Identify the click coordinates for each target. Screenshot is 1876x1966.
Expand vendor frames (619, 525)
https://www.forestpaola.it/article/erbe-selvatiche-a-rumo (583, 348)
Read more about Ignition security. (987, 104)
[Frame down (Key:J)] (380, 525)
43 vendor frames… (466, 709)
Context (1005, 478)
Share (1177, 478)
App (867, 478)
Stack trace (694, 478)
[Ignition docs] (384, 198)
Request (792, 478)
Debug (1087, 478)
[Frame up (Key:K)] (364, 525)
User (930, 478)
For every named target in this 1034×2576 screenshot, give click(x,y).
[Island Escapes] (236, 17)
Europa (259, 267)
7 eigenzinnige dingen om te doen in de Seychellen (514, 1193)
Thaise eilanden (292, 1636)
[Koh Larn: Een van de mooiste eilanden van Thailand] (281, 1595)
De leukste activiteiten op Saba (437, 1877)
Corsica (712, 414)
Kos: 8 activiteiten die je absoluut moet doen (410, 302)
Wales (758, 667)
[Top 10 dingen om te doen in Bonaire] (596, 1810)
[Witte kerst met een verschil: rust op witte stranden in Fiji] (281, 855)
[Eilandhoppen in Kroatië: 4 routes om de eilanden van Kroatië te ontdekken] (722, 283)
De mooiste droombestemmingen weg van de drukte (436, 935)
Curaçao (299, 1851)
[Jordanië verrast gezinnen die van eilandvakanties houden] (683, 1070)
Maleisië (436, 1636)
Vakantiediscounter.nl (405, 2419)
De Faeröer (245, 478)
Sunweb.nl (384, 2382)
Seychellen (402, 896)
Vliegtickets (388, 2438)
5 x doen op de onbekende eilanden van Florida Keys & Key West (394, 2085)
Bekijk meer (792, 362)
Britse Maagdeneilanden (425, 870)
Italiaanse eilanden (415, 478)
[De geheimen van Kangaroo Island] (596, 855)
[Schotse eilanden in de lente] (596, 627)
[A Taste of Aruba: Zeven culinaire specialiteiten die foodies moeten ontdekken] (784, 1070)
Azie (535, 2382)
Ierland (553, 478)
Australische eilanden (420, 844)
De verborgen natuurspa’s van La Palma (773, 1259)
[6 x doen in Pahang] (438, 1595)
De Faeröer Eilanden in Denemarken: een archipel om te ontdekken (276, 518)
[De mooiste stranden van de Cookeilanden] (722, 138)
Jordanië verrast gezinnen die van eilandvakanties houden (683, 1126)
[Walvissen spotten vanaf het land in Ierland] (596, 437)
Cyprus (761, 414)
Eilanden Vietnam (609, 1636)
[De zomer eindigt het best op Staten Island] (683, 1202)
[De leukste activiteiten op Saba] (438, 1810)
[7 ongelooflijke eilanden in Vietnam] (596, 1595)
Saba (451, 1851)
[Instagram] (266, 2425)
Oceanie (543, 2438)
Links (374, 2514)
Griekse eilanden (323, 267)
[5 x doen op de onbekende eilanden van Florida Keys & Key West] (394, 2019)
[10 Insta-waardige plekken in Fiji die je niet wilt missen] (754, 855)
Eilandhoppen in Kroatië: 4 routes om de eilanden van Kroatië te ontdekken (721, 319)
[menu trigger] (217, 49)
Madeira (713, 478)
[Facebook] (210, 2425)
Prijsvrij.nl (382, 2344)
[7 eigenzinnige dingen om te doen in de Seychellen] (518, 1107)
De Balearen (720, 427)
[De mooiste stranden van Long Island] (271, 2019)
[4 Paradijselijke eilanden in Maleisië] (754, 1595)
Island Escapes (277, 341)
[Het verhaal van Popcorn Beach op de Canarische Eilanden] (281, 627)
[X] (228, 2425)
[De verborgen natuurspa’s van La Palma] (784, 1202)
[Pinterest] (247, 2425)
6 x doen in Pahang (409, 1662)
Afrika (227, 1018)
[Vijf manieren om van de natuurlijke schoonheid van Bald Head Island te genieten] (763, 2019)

WORK INSTRUCTION: Of all the entries above, output exactly the lines between the one holding "Seychellen (402, 896)" and the one holding "[De zomer eindigt", inclusive.

ANSWER SECTION:
Seychellen (402, 896)
Vliegtickets (388, 2438)
5 x doen op de onbekende eilanden van Florida Keys & Key West (394, 2085)
Bekijk meer (792, 362)
Britse Maagdeneilanden (425, 870)
Italiaanse eilanden (415, 478)
[De geheimen van Kangaroo Island] (596, 855)
[Schotse eilanden in de lente] (596, 627)
[A Taste of Aruba: Zeven culinaire specialiteiten die foodies moeten ontdekken] (784, 1070)
Azie (535, 2382)
Ierland (553, 478)
Australische eilanden (420, 844)
De verborgen natuurspa’s van La Palma (773, 1259)
[6 x doen in Pahang] (438, 1595)
De Faeröer Eilanden in Denemarken: een archipel om te ontdekken (276, 518)
[De mooiste stranden van de Cookeilanden] (722, 138)
Jordanië verrast gezinnen die van eilandvakanties houden (683, 1126)
[Walvissen spotten vanaf het land in Ierland] (596, 437)
Cyprus (761, 414)
Eilanden Vietnam (609, 1636)
[De zomer eindigt het best op Staten Island] (683, 1202)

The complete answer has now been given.